**TASK STATEMENT**
Copy the lines below exactly, starting at the line that contains "Image resolution: width=1818" and stopping after the last line, and include no other lines.

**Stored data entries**
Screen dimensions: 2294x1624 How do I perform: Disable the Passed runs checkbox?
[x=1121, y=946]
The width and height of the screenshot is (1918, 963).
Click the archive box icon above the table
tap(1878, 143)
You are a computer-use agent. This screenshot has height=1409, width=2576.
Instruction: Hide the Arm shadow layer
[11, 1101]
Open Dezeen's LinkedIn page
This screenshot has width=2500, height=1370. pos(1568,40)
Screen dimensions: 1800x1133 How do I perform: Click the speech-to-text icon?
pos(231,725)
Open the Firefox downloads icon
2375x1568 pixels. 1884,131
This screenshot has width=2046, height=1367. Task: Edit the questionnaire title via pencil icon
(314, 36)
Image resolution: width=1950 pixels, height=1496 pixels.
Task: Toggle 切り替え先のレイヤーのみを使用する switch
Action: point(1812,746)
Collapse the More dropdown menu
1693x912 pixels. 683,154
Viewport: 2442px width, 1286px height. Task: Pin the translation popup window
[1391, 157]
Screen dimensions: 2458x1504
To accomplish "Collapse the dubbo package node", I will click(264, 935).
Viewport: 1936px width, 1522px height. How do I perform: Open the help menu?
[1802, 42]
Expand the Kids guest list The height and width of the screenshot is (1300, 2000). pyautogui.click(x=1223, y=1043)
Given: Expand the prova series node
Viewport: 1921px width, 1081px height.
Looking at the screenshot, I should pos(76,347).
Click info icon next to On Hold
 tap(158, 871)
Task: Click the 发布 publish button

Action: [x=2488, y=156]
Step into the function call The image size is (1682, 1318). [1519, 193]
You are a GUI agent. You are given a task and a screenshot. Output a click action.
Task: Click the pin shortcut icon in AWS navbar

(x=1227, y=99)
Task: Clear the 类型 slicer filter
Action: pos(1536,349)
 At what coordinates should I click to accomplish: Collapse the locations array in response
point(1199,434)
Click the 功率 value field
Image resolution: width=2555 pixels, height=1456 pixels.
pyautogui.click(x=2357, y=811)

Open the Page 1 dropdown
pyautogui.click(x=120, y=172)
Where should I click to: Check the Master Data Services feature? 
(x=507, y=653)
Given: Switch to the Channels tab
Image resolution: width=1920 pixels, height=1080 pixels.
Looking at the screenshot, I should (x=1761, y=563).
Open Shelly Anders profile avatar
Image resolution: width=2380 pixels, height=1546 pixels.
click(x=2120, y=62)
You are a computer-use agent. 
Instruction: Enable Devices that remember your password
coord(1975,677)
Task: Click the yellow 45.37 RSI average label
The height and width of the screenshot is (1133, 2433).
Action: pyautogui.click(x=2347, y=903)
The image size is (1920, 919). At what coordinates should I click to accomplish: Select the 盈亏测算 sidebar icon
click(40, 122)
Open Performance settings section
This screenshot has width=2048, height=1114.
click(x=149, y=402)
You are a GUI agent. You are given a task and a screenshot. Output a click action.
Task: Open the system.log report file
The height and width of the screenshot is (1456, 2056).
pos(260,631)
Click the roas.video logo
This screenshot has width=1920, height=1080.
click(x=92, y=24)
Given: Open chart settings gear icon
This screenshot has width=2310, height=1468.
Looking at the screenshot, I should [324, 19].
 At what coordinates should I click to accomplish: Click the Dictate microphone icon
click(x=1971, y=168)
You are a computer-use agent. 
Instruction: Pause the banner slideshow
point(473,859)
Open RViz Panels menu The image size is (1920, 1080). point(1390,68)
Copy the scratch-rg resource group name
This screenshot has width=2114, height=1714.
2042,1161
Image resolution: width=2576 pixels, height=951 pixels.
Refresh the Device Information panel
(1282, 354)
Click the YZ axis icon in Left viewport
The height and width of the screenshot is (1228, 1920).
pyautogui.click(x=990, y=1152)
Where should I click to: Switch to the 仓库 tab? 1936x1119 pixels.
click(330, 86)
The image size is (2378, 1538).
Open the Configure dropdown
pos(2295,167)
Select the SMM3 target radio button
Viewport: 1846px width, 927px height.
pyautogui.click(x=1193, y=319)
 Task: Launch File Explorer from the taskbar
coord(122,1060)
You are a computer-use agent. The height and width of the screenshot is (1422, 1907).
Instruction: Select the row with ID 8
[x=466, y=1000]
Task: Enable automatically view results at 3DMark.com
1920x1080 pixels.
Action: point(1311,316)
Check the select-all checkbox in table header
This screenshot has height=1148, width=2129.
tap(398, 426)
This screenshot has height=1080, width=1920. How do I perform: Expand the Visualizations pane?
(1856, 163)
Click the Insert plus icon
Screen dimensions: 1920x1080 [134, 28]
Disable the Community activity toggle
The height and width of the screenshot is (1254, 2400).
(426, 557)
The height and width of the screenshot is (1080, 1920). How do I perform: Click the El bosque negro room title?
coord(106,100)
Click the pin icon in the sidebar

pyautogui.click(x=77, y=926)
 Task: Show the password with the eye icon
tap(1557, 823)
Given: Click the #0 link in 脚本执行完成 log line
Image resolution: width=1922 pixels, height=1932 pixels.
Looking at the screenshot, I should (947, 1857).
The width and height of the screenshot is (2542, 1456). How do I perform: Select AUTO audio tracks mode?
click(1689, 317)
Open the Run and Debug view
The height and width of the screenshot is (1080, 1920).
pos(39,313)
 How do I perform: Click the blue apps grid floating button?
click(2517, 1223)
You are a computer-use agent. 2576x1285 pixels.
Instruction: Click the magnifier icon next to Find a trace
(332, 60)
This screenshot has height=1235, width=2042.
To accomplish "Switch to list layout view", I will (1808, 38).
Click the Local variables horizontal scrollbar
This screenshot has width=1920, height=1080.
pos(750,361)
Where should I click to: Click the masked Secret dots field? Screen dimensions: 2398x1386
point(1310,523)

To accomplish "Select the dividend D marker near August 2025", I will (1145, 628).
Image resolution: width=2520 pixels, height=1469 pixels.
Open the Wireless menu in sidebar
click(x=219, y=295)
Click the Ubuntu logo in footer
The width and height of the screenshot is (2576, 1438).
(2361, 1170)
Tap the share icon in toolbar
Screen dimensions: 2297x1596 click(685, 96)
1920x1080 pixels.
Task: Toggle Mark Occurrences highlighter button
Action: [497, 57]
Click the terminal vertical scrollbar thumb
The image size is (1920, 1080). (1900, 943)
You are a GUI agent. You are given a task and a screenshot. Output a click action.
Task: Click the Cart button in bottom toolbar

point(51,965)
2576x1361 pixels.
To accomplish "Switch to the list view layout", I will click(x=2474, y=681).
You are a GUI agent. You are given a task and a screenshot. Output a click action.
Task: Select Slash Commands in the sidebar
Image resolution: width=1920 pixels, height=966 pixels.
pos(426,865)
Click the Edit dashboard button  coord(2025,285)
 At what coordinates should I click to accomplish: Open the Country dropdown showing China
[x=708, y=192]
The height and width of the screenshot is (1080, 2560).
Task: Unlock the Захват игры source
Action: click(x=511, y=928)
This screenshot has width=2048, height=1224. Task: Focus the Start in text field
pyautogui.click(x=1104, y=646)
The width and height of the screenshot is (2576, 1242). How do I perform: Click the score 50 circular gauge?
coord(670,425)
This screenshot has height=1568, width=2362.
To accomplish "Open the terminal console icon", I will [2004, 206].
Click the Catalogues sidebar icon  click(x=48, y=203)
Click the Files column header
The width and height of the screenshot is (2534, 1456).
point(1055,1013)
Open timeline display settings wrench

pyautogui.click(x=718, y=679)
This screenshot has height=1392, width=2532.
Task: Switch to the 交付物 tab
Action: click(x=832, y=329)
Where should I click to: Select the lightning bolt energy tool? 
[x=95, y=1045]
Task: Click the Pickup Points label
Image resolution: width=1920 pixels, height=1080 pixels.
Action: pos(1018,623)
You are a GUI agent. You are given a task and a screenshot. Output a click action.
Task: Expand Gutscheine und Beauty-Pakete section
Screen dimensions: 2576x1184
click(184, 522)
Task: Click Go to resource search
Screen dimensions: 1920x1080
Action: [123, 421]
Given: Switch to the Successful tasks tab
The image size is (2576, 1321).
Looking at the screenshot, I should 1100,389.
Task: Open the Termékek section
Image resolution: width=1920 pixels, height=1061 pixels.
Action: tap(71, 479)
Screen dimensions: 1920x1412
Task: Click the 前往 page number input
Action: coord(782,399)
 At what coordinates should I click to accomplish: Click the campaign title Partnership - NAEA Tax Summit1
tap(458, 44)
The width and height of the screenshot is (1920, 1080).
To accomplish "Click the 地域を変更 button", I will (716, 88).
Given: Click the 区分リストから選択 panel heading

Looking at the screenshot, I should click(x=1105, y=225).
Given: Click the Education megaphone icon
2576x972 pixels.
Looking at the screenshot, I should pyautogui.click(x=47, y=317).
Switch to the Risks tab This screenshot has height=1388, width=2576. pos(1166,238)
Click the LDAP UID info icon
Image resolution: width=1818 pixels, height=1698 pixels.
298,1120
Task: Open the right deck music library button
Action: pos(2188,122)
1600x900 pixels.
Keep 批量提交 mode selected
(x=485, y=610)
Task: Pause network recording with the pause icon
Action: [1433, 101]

**WRITTEN RESPONSE**
Image resolution: width=1818 pixels, height=1698 pixels.
298,1120
Task: Open the right deck music library button
Action: pos(2188,122)
1600x900 pixels.
Keep 批量提交 mode selected
(x=485, y=610)
Task: Pause network recording with the pause icon
Action: [1433, 101]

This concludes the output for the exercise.